Dataset entries:
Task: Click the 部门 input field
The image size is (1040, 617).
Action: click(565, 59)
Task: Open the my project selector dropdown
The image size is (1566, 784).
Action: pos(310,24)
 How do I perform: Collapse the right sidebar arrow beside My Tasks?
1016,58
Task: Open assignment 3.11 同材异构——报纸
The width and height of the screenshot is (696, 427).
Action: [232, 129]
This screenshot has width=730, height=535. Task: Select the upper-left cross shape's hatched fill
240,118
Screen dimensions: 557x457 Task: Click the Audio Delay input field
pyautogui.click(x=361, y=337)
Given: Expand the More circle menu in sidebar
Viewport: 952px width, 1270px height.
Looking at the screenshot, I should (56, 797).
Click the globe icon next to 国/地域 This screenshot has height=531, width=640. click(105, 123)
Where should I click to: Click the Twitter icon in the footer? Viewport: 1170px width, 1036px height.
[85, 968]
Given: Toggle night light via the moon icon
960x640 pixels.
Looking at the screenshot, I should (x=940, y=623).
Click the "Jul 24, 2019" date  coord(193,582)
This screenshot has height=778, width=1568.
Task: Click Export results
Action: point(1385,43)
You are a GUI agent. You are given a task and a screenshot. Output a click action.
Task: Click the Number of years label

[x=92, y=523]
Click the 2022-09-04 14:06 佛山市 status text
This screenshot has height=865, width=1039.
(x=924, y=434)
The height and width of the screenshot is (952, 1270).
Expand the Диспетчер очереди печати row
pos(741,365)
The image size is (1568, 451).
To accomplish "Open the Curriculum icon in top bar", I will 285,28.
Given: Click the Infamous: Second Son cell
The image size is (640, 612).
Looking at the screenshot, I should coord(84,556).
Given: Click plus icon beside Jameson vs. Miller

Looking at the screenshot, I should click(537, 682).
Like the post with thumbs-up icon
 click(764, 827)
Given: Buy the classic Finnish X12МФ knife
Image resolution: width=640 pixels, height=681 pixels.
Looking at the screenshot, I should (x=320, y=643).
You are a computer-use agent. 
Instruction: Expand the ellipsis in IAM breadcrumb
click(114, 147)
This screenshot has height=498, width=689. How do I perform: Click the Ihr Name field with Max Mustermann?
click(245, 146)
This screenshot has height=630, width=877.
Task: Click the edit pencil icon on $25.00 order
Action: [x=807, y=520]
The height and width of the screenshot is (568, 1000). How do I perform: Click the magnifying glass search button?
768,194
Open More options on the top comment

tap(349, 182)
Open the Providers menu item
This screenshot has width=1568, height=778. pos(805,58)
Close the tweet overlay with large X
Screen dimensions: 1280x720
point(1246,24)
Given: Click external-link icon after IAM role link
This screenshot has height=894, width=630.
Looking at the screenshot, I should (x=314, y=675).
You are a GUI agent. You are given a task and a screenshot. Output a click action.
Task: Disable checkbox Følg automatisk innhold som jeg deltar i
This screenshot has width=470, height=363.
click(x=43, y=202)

* **TASK DETAILS**:
Output only the lines from the one holding "Task: Disable checkbox" through the last line above, exactly as they appear.

* **RESPONSE TO THIS EXERCISE**:
Task: Disable checkbox Følg automatisk innhold som jeg deltar i
This screenshot has width=470, height=363.
click(x=43, y=202)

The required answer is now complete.